*** RECORD SET ***

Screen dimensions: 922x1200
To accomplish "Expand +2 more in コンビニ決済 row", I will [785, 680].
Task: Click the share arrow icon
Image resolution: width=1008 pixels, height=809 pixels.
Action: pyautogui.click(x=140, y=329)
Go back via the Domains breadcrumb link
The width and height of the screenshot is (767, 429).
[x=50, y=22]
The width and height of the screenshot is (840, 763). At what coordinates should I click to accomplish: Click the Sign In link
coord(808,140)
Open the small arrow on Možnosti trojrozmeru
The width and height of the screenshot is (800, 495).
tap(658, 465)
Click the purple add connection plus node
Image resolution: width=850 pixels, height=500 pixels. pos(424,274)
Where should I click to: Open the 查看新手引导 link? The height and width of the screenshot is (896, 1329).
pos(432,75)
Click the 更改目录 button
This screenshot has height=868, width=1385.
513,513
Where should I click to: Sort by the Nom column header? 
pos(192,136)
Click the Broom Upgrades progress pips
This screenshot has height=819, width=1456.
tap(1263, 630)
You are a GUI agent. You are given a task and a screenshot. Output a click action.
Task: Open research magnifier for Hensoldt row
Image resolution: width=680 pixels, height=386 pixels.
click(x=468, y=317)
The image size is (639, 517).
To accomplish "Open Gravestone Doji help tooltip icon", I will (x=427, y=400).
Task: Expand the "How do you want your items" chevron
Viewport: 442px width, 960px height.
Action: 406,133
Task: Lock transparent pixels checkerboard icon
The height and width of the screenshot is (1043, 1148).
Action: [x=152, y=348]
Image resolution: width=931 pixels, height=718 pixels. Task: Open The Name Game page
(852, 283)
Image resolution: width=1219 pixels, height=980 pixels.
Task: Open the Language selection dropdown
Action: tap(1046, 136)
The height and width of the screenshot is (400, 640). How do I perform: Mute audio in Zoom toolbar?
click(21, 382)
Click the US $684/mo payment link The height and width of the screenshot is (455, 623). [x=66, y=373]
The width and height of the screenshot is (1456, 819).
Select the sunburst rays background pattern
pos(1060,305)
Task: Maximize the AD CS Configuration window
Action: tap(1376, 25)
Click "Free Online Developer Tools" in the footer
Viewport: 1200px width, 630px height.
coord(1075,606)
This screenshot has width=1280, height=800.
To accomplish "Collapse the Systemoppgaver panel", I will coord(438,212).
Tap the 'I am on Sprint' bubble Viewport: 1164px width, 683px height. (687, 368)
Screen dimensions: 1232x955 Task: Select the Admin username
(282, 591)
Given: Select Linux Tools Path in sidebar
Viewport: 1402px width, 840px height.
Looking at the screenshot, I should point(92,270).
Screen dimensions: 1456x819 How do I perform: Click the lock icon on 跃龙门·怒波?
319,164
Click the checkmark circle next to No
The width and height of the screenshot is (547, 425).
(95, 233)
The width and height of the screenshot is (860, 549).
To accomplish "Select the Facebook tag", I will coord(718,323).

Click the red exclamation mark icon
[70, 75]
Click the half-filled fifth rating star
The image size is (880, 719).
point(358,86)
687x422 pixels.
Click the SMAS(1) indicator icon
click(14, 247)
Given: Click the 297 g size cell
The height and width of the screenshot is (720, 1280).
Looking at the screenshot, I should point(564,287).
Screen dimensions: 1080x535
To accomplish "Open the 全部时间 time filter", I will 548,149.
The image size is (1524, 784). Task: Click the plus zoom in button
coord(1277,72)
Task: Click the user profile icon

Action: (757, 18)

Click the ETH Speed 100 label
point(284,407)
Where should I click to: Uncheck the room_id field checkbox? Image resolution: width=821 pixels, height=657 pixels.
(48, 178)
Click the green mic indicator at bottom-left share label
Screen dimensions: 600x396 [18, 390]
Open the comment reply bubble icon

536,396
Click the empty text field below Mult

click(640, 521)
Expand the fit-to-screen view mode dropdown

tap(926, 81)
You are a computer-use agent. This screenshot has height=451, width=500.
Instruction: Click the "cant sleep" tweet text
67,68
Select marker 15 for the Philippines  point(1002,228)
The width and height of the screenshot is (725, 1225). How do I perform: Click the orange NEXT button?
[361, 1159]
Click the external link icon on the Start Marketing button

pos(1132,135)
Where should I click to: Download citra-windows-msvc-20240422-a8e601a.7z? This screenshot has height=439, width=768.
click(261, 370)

*** End of RECORD SET ***

TASK GOAL:
Could you repeat every record word for word?

SOLUTION FOR THIS PROBLEM:
Screen dimensions: 922x1200
To accomplish "Expand +2 more in コンビニ決済 row", I will [785, 680].
Task: Click the share arrow icon
Image resolution: width=1008 pixels, height=809 pixels.
Action: pyautogui.click(x=140, y=329)
Go back via the Domains breadcrumb link
The width and height of the screenshot is (767, 429).
[x=50, y=22]
The width and height of the screenshot is (840, 763). At what coordinates should I click to accomplish: Click the Sign In link
coord(808,140)
Open the small arrow on Možnosti trojrozmeru
The width and height of the screenshot is (800, 495).
tap(658, 465)
Click the purple add connection plus node
Image resolution: width=850 pixels, height=500 pixels. pos(424,274)
Where should I click to: Open the 查看新手引导 link? The height and width of the screenshot is (896, 1329).
pos(432,75)
Click the 更改目录 button
This screenshot has height=868, width=1385.
513,513
Where should I click to: Sort by the Nom column header? 
pos(192,136)
Click the Broom Upgrades progress pips
This screenshot has height=819, width=1456.
tap(1263, 630)
You are a GUI agent. You are given a task and a screenshot. Output a click action.
Task: Open research magnifier for Hensoldt row
Image resolution: width=680 pixels, height=386 pixels.
click(x=468, y=317)
The image size is (639, 517).
To accomplish "Open Gravestone Doji help tooltip icon", I will (x=427, y=400).
Task: Expand the "How do you want your items" chevron
Viewport: 442px width, 960px height.
Action: 406,133
Task: Lock transparent pixels checkerboard icon
The height and width of the screenshot is (1043, 1148).
Action: [x=152, y=348]
Image resolution: width=931 pixels, height=718 pixels. Task: Open The Name Game page
(852, 283)
Image resolution: width=1219 pixels, height=980 pixels.
Task: Open the Language selection dropdown
Action: tap(1046, 136)
The height and width of the screenshot is (400, 640). How do I perform: Mute audio in Zoom toolbar?
click(21, 382)
Click the US $684/mo payment link The height and width of the screenshot is (455, 623). [x=66, y=373]
The width and height of the screenshot is (1456, 819).
Select the sunburst rays background pattern
pos(1060,305)
Task: Maximize the AD CS Configuration window
Action: tap(1376, 25)
Click "Free Online Developer Tools" in the footer
Viewport: 1200px width, 630px height.
coord(1075,606)
This screenshot has width=1280, height=800.
To accomplish "Collapse the Systemoppgaver panel", I will coord(438,212).
Tap the 'I am on Sprint' bubble Viewport: 1164px width, 683px height. (687, 368)
Screen dimensions: 1232x955 Task: Select the Admin username
(282, 591)
Given: Select Linux Tools Path in sidebar
Viewport: 1402px width, 840px height.
Looking at the screenshot, I should point(92,270).
Screen dimensions: 1456x819 How do I perform: Click the lock icon on 跃龙门·怒波?
319,164
Click the checkmark circle next to No
The width and height of the screenshot is (547, 425).
(95, 233)
The width and height of the screenshot is (860, 549).
To accomplish "Select the Facebook tag", I will coord(718,323).

Click the red exclamation mark icon
[70, 75]
Click the half-filled fifth rating star
The image size is (880, 719).
point(358,86)
687x422 pixels.
Click the SMAS(1) indicator icon
click(14, 247)
Given: Click the 297 g size cell
The height and width of the screenshot is (720, 1280).
Looking at the screenshot, I should point(564,287).
Screen dimensions: 1080x535
To accomplish "Open the 全部时间 time filter", I will 548,149.
The image size is (1524, 784). Task: Click the plus zoom in button
coord(1277,72)
Task: Click the user profile icon

Action: (757, 18)

Click the ETH Speed 100 label
point(284,407)
Where should I click to: Uncheck the room_id field checkbox? Image resolution: width=821 pixels, height=657 pixels.
(48, 178)
Click the green mic indicator at bottom-left share label
Screen dimensions: 600x396 [18, 390]
Open the comment reply bubble icon

536,396
Click the empty text field below Mult

click(640, 521)
Expand the fit-to-screen view mode dropdown

tap(926, 81)
You are a computer-use agent. This screenshot has height=451, width=500.
Instruction: Click the "cant sleep" tweet text
67,68
Select marker 15 for the Philippines  point(1002,228)
The width and height of the screenshot is (725, 1225). How do I perform: Click the orange NEXT button?
[361, 1159]
Click the external link icon on the Start Marketing button

pos(1132,135)
Where should I click to: Download citra-windows-msvc-20240422-a8e601a.7z? This screenshot has height=439, width=768.
click(261, 370)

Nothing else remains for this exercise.